On est loin du débat sur la question nationale et la souveraineté. Ou, pour être plus précis, on commence à réaliser que le débat sur la souveraineté ne peut pas se situer au-dessus de tout contenu de classes. Pour qui la souveraineté? Quelle sorte de souveraineté?

Il sera intéressant de voir comment le mouvement syndical, la Fédération des travailleuses et travailleurs du Québec en particulier, se positionnera face à cette toute nouvelle conjoncture. On sait que le PQ et la FTQ, malgré toutes les dérives néolibérales et de droite des gouvernements péquistes successifs, avaient renforcé leur appui réciproque avec la création du Fonds de solidarité de la FTQ alors que Jacques Parizeau était ministre des Finances du Québec.
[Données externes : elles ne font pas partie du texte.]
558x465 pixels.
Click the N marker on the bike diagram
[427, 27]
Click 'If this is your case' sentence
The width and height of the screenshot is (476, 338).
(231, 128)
Les analyses les plus superficielles aujourd’hui, évaluent le bien-fondé d’une alliance tactique entre le Parti québécois et Québec solidaire en vue des prochaines élections, souvent en fonction du nombre de députés en plus ou en moins pour chacun des partis. Mais le véritable enjeu est bien supérieur, particulièrement pour Québec solidaire, le seul véritable parti de gauche au Québec. Hélas! sa principale faiblesse réside toujours dans une certaine coupure avec le mouvement syndical. D’un côté parce que plusieurs de ses membres, issus d’une frange antisyndicaliste du mouvement populaire refuse systématiquement un tel rapprochement. De l’autre côté parce que le mouvement syndical a donné depuis sa naissance, un appui quasi biologique au Parti québécois. Or le plus grand bienfait d’une entente électorale entre Québec solidaire et le Parti québécois serait précisément de forcer le mouvement syndical à élargir son appui aux candidatures de Québec solidaire.
Tous les partis aujourd’hui, à l’exception du PLQ font leur, le slogan de Jack Layton, qui appelle à faire de la politique autrement. Dans les circonstances actuelles, faire de la politique autrement signifie faire passer les intérêts de la population avant les intérêts étroits de chaque parti. En cela, l’ouverture de Pauline Marois en faveur d’une telle entente est significative et mérite une sérieuse considération de la part de QS. À défaut d’une telle entente, c’est une coalition de l’establishment économique avec la petite bourgeoisie nationale autour de la CAQ qui se réalisera. Avec le risque énorme de faire régresser le Québec de plusieurs années en arrière, comme on le voit à Ottawa présentement. Et cela, même avec quelques députés de Québec solidaire à l’Assemblée nationale.


* Par classes moyennes j’entends principalement les propriétaires de petites et moyennes entreprises et les plus hauts salariés du corps professionnel et de l’État.